• _WHAT TO WORK ON_
Search the records for the word "label" and copy every line in which it occurs.

⟨

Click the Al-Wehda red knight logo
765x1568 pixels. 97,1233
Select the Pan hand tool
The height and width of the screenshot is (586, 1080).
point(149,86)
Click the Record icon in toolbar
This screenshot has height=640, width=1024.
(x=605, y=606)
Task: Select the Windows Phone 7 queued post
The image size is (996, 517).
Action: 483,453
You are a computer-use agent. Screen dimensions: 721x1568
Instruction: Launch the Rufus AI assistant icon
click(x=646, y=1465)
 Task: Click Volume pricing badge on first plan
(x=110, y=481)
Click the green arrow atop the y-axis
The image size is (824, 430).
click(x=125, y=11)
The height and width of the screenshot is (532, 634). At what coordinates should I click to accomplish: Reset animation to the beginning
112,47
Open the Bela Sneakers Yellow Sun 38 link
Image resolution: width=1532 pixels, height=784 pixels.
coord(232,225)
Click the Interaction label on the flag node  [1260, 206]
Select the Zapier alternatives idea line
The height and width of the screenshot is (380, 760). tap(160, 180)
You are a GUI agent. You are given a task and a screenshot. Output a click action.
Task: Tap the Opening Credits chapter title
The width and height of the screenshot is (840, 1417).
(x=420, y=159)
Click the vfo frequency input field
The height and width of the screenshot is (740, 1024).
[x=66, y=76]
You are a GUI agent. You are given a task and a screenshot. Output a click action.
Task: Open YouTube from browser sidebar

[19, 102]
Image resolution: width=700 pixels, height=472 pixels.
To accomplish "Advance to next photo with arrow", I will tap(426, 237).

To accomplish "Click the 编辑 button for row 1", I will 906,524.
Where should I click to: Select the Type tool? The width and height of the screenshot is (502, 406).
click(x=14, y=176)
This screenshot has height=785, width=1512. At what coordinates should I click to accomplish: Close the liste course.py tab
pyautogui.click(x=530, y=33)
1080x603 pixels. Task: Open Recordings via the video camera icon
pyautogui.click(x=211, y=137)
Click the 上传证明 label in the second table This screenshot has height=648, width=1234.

⟩

• _OUTPUT BELOW_
Click the Interaction label on the flag node  [1260, 206]
Click the 上传证明 label in the second table This screenshot has height=648, width=1234.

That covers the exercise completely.